What's the advantage of that, exactly? Why would you want something very compute intensive run on your phone instead of just using an API to data centers with great economy of scale?
My assumption is that most users won't actually care if the LLM is in the cloud or device. That said, quite a few folks have iPhones and Apple's only way into the AI race is to go to it's strength, 1B+ hardware devices that they design the silicon for. They will produce a phone that runs a local LLM and market it as private and secure. People upgrade every couple of years (lose or breaks) so this will drive adoption. I'm not saying people will vibe code on their iphones.
I've been using Qwen3:32b on a 32GB M1 (asahi) and it does most of what I need, albeit a bit slow, but not slow enough that I´d pay monthly for remote ad delivery.
I suspect this huge splurge of hardware spending is partially an attempt to starve the market of cheap RAM and thus limit companies releasing 128GB/256GB standalone LLM boxes.
The models running on $50k GPUs will get better but the models running on commodity hardware will hit an inflection point where they are good enough for most use cases.
If I had to guess I would say that's probably 10 or 15 years away for desktop class hardware and longer for mobile (maybe another 10 years).
Maybe the frontier models of 2040 are being used for more advanced things like medical research and not generating CRUD apps or photos of kittens.
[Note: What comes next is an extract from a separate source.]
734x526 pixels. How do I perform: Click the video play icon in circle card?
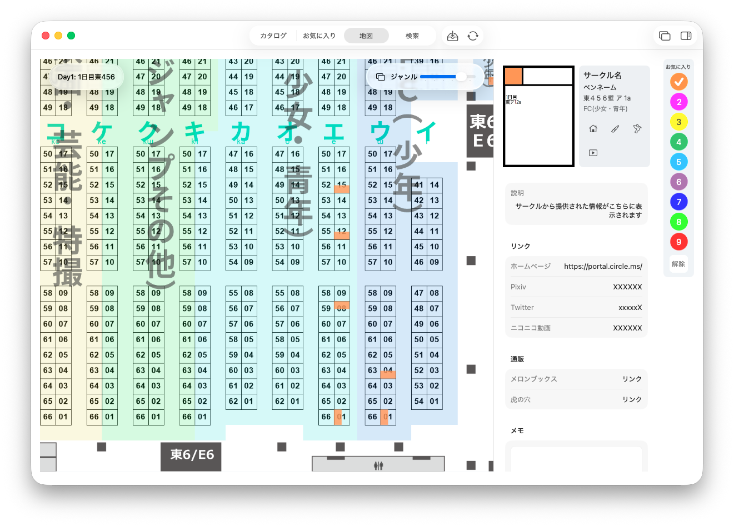(593, 153)
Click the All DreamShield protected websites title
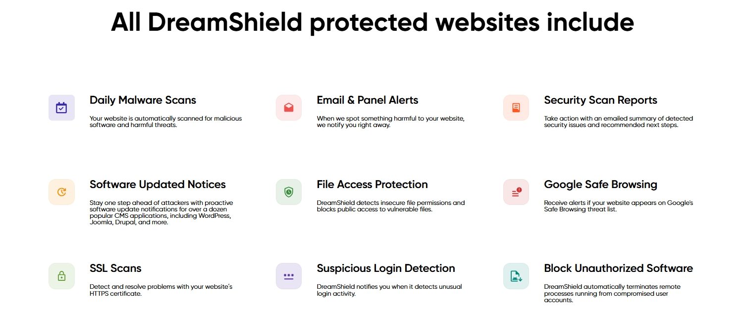The image size is (743, 323). [372, 22]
That would mean that the average person is likely using the commodity models that are either free or extremely cheap to use.
ok, you can technically upload all your photos to Google cloud for all the same semantic labeling features as iOS Photos app, but having local, always available and fast local inferencing is arguably more useful and valuable to the end user.
What's the benefit to running LLMs locally? Data is already remote, LLM inferencing isn't particularly constrained by Internet latency. So you get worse models, performance, and battery life. Local compute on a power constrained mobile device is required for applications that require low latency or significant data throughput and LLM inferencing is neither.
30k in a month is an enormous amount of tokens with Claude through AWS Bedrock. And companies already commonly trust AWS with their most sensitive data.
The data you need is mostly not remote. A friend works at a software development company, they can use LLMs, but only local ones (local as in their datacenter) and it can only be trained on their code base). Customer service LLMs need to be trained on in-house material, not generic Internet sources.
The general advantage is that you know that you're not leaking information, because there's nowhere to leak it to. You know the exact input, because you provided it. You also get the benefit of being able to have on device encryption, the data is no good in the datacenter if it's encrypted.